I think it's definitely an Asperger's thing, and it's also true of many other disorders as well.

Actually, not many people in general really become a master at it. They just manage to do it well enough to maintain relationships with other people.

Some of us here probably hold ourselves to higher standards than other people do in that sense. When a thing doesn't come naturally, you feel more like it's something to be mastered. That can work well in a career or hobby, but I think it doesn't come off so well in a personal situation. When people get close, they want to feel like it just happens naturally, not something that they/you have to work at.

I have known people who have lots of friends, or who have been married a long time, and it boggles my mind because they come off to me as having a really poor ability to relate to people. They may be very selfish and rude, and unpleasant to be around...but I guess the thing of it is, they are themselves, and they seem to accept themselves. People tend to find that more attractive and appealing than low self-confidence. I think that's rather short sighted, as a person who does not think so highly of themselves may have a lot more to offer in the long run.

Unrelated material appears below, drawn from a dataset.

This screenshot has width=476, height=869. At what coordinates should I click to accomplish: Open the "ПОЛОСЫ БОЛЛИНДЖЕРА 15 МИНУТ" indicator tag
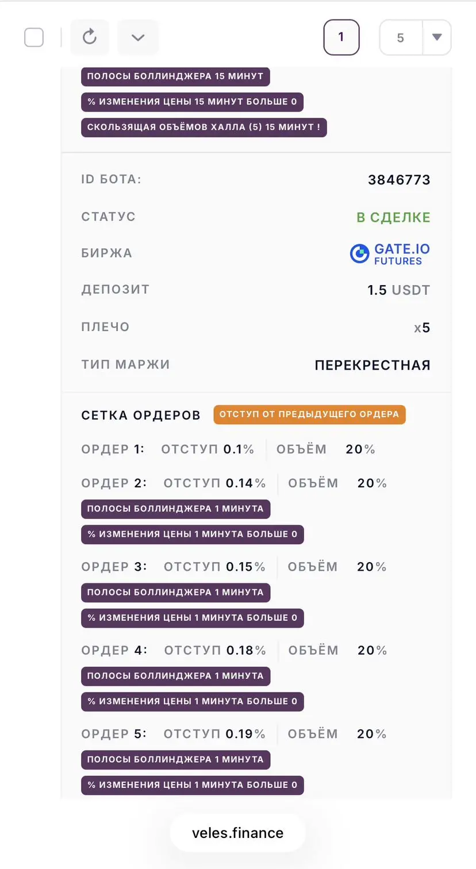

But I think the way it works, when people sense that you have doubts and fears about getting close to them, they are put off because they sense it will be more work for them. It can take a lot of patience and effort to get past that with someone, and I mean it can be really difficult. So the other person might pull away, or things just fizzle out somehow, and then you wonder what went wrong. When in reality, it's not that you're doing anything "wrong" per se, maybe you're just not ready to get close to them. And/or it could be that they aren't the right person for you(whether it's a friendship, romantic relationship, whatever).

Fear gets triggered for a reason. It doesn't just come up from nowhere. Sometimes there are valid reasons to be wary of people and distance yourself from them. Other times it is more about something within you, like being reminded of a bad experience you had in the past. Sometimes, it might be a combination of both factors. But I think it is absolutely vital to be able to tell the difference. Knowing when you should let go of fear, or listen to it.

This is where some of us here could be at a disadvantage, because it can be difficult to process that and figure it out in a real-time situation. And the difficulty itself just becomes another reason to avoid people. But what might help is if you can work out ahead of time what's likely to be difficult or overwhelming for you, and come up with some strategies to deal with that. I've realized part of why I isolate myself is because I just don't know how else to handle certain situations.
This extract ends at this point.